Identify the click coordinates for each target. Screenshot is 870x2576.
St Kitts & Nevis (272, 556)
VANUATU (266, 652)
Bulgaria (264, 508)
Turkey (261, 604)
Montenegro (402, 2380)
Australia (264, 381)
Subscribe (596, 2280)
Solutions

=-=-=-=-=

> **Exercise brief**
Reproduce exactly what appears from the line containing "Bulgaria (264, 508)" down to the final line of the data.

> **Exercise answer**
Bulgaria (264, 508)
Turkey (261, 604)
Montenegro (402, 2380)
Australia (264, 381)
Subscribe (596, 2280)
Solutions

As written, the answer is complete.